"Kom laten we naar Bethlehem gaan..."

!! U kan de plaatsen en uren van alle kerstvieringen terugvinden onderaan deze pagina !!

Waarom vieren we Kerstmis
op 25 december?

Het kerstfeest ontstond in de 4de eeuw na Christus, lang nadat Pasen al gevierd werd als belangrijkste christelijk feest. De traditie ontstond tegelijk in Rome en in Jeruzalem. In Rome koos men voor 25 december, in Jeruzalem voor 6 januari.

Na verloop van tijd won 25 december het pleit, wellicht onder invloed van de lichtsymboliek, omdat rond die tijd de dagen weer langer worden. Maar de symboliek zelf gaat terug op de Bijbel; het is het eerste wat God tot bestaan roept in het scheppingsverhaal. En Jezus zegt: Ik ben het licht voor de wereld (Johannes 8,12).

Maar er is meer… Aangezien 25 maart de traditionele datum werd voor de conceptie van Christus, kon 25 december – exact 9 maanden later – het uiteindelijk halen als officiële datum voor Kerstmis. En de dennenboom? Die dook pas eeuwen later op in de kerstdecoratie.

 

Hoe gaat het kerstverhaal?

Het meest uitgebreide kerstverhaal in de Bijbel lees je bij evangelist Lucas (hoofdstuk 1 en 2).

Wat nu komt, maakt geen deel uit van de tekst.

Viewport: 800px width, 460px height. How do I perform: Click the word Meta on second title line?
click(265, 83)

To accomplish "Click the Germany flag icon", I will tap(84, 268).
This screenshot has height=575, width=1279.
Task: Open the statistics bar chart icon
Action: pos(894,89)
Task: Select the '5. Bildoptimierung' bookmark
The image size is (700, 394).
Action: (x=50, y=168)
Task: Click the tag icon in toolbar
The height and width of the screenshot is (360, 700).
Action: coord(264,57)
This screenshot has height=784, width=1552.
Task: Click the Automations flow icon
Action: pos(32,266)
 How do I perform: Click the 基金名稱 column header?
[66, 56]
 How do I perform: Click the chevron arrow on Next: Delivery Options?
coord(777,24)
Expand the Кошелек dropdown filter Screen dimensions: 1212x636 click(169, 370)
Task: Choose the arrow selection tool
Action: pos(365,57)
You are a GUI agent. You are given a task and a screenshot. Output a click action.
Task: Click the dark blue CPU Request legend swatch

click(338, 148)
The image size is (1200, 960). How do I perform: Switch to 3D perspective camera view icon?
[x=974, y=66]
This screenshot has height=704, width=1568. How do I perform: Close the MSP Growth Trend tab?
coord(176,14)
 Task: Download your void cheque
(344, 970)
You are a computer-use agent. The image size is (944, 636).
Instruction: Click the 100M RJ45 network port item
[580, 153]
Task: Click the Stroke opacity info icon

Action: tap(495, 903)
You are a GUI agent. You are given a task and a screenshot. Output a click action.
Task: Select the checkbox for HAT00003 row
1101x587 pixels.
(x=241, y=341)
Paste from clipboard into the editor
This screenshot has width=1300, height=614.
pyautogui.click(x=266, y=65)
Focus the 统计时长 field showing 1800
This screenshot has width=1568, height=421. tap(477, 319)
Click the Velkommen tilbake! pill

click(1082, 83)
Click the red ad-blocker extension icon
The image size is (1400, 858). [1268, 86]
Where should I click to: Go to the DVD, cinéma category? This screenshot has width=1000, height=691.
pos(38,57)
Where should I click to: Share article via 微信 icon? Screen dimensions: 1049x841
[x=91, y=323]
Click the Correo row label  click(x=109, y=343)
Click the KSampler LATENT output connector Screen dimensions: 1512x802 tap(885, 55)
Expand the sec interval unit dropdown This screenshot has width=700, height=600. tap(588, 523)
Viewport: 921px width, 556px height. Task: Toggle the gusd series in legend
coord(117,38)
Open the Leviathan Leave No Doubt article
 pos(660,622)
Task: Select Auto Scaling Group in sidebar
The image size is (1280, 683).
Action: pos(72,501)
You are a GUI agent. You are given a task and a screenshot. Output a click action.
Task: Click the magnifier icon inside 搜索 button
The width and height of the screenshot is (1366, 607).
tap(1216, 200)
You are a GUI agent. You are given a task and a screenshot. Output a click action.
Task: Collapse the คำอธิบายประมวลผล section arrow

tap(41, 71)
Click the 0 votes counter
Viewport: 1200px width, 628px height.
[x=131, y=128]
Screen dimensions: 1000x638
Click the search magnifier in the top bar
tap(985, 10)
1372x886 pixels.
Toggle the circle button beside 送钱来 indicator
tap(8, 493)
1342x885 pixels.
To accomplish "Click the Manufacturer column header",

Omwille van een besluit van keizer Augustus trekt een nog ongehuwd koppel van Nazareth naar Bethlehem. De vrouw is hoogzwanger, en wel van God zelf, zoals een engel het haar aankondigde. Net aangekomen op hun bestemming, breekt het moment van de bevalling aan. Maar Jozef en Maria vinden nergens onderdak en eindigen in een stal.

Vlakbij krijgen herders van een engel ‘goed nieuws’ te horen: de Messias die al zo lang door het gelovige joodse volk verwacht wordt, is geboren! En hij ligt in een voederbak in een stal…

Het verhaal van de 3 wijzen staat dan weer bij evangelist Matteüs (hoofdstuk 2). Zij hadden een koningsster gezien en waren die gevolgd. Nadat ze het kind gevonden en geëerd hadden, besloten ze tegen Herodes’ verzoek in geen verslag uit te brengen. Hun argwaan was terecht. De Hebreeuwse koning wilde Jezus immers ombrengen.

 

Wat betekent het kerstverhaal?

De geboorte van Jezus vindt plaats tegen een achtergrond van crisis. Het joodse volk is versnipperd en ligt onder de knoet van Rome. Het verlangt als nooit tevoren naar de belofte die God via zijn profeten eeuwen geleden deed: Ik zal een redder sturen.

En dan gebeurt het. Niet zoals verwacht met veel toeters en bellen, maar in de grootste armoede.

Evangelist Johannes verwoordt het zo: ‘Het Woord is vlees geworden.’ Dit noemen we ook de incarnatie: God wordt mens onder de mensen.

En dit is de zoon van God? De messias, de redder, de gezalfde nieuwe Koning van het joodse volk? Die grote tegenstelling wordt ook de boodschap van Jezus. Hij zal Gods koninkrijk niet vestigen met alle geweld of regeren met ijzeren vuist. Hij zal het vestigen in dienstbaarheid en zelfgave. Want zo is God; God is liefde. En het is de liefde die mensen bevrijdt.

Wie vond de kerststal uit?

Die eer komt de heilige Franciscus van Assisi toe. In de 13de eeuw was hij de eerste die de kerstscène zoals ze beschreven staat in de Bijbel, weer tot leven bracht met een aanschouwelijk tafereel.

Zo wilde hij de betekenis dieper doen doordringen bij de mensen: God is niet veraf.

Hij is bij ons, en wel in de vorm van een kwetsbaar kind dat we kunnen omringen met zorg en liefde.

 

Hoe kwam de kerstman
in het kerstverhaal terecht?

Sinterklaas emigreerde naar de Verenigde Staten en liet zich daar Santa Claus noemen. Zijn vestimentaire code veranderde lichtjes. Rood bleef de hoofdtoon, maar de mantel werd eerder een skipak en de mijter een muts. Hij zei niet langer: Er zijn dit jaar geen stoute kinderen, maar wel: Ho ho ho! Ook verplaatste hij zich niet meer per stoomboot of op een paard, maar in een slee met rendieren.

Daarna emigreerde deze kerstman weer naar Europa, zodat hij hier eigenlijk een dubbele persoonlijkheid heeft en het publiek tweemaal mag verblijden.

Om een lang verhaal kort te maken: de kerstman is een vreemde eend in de bijt, maar ook hij is welkom op het feest waarop werkelijk niemand uitgesloten mag worden.